Aim of the exercise:
Rewrite everything from the line containing "Describe the element" down to the end of the entries, replacing "coordinates" with "position" and changing nothing else. Leave the pictures out of your answer.

Dataset entries:
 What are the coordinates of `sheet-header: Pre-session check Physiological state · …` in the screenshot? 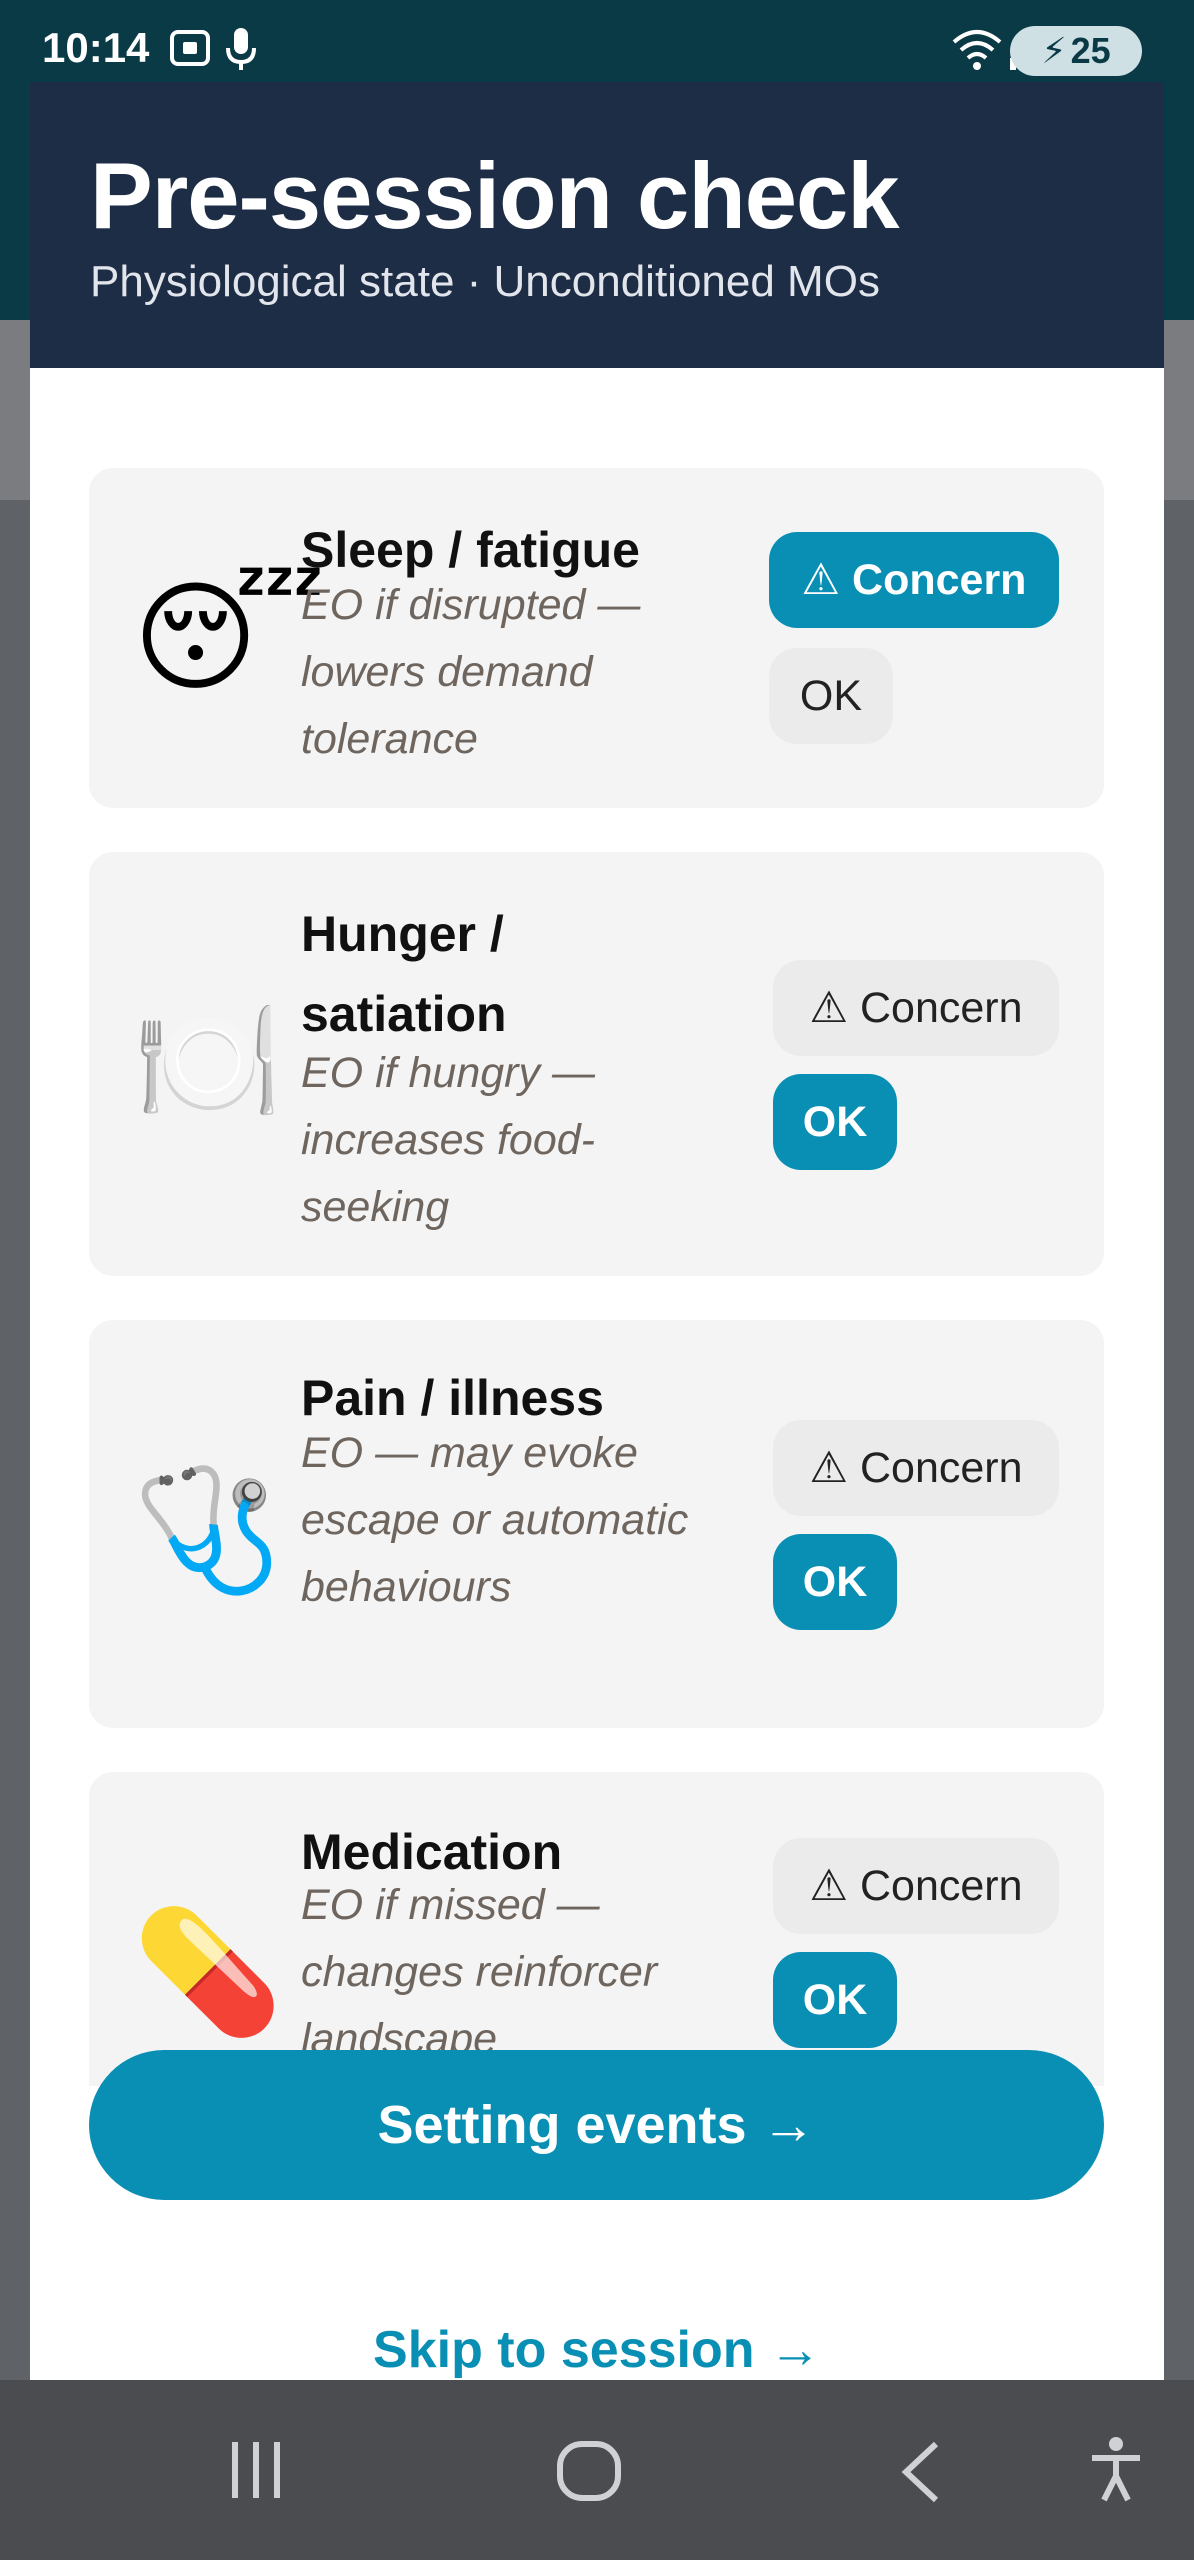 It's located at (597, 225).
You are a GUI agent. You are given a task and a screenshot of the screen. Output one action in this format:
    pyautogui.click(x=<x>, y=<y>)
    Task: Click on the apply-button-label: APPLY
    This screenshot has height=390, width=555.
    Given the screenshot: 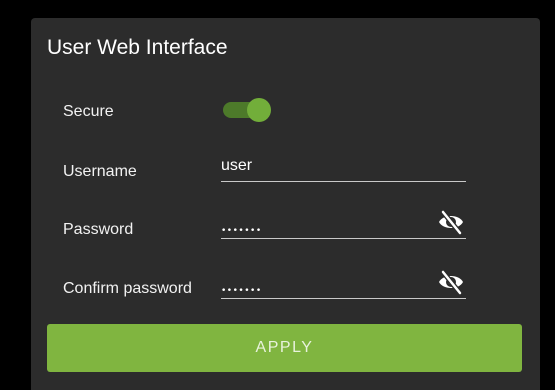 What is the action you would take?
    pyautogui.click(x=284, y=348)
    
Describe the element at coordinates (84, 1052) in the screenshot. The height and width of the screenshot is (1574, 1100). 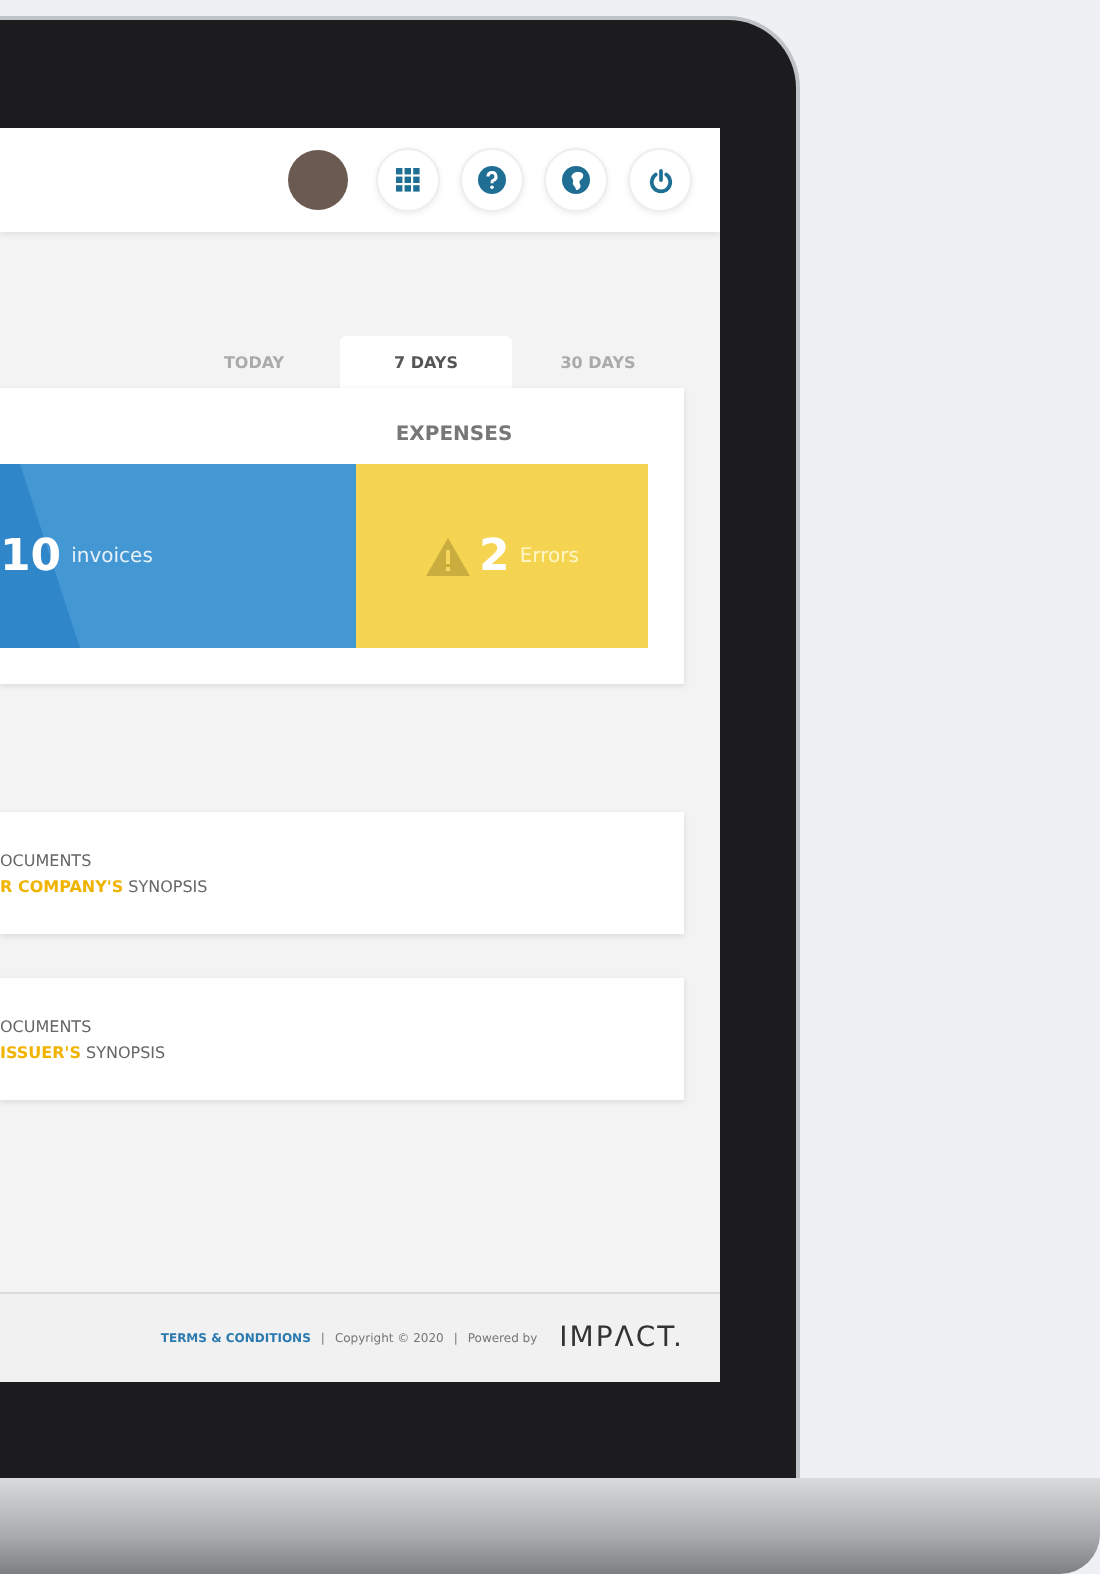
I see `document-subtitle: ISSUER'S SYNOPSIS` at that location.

Exercise answer:
Describe the element at position (84, 1052) in the screenshot. The height and width of the screenshot is (1574, 1100). 
I see `document-subtitle: ISSUER'S SYNOPSIS` at that location.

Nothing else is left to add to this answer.